*** Opening of Passage shown ***

# Herbicides for horse pasture?



## dianneS

Does anyone spray their pastures for weeds?  

I don't have a terrible weed problem, but would like to improve my pasture quality of course.  I've seen that "Pasture Pro" herbicide that claims you don't even have to take the horses off the pasture after spraying.

I'm assuming that it only kills the broadleaf weeds and not the grasses.  I just had my pasture mowed and would like to try and keep the weeds at bay so that they don't go to see this fall.  I want to re-seed in the spring.

Any advice on herbices for horse pasture?


----------



## patandchickens

My advice would be not to do it. As long as you do not have vast overwhelming amounts of tall dense inedible weeds (and if you do, just spraying a herbicide isn't likely to fix things very well), they are not cutting into your grazing yield very much during optimal conditions, and during SUBoptimal weather conditions they can IMPROVE your grazing yield. 

Also it is very valuable in many cases to have clovers amongst the grasses, and broadleaf weedkillers will zap those too. (Without necessarily actually doing much about REAL problems, like canada thistle or toxic weeds).

I would very seriously suggest you use only mowing or hand-pulling to control patches of significant weeds, and let the rest of them "be". Aside from if you have areas with lots of goldenrod or asters, you might want to mow them early in the summer, around now-ish or a few weeks ago, to keep the grass competitive in those areas.

There is real benefit to a biodiverse pasture. I know the extension service ag-school guys seldom aknowledge it, but in a REAL world with REAL soil and REAL weather fluctuations, those "weeds" actually can be useful 

Good luck, have fun,

Pat


----------



## freemotion

I used to fight the weeds in my horse pasture.  Then I got goats.  Then I got chickens.  Then I started actually PLANTING "weeds" in my pasture!  Imagine that!  I agree with Pat, biodiversity.  With both the plants and the animals.

Seriously, though..... If you mow a bit more often, too, you will increase the grasses and decrease the broadleaf weeds.  Grasses will continue to grow and proliferate even when mown but weeds (mostly) will not produce seeds if they are topped often enough, and will die out.

*** Close of Passage shown ***

Answer these from the thread on herbicides for horse pasture:
(a) What does dianneS want to do in the spring?
(b) Which plants among the grasses does patandchickens say broadleaf weedkillers will also kill?
(c) Which two kinds of animals did freemotion get after fighting the weeds?

*** Opening of Data below ***

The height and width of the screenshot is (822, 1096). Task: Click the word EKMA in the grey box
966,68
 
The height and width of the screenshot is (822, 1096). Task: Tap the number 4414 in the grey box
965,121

*** Close of Data below ***

*Finished task*.
(a) Re-seed the pasture.
(b) Clovers.
(c) Goats and chickens.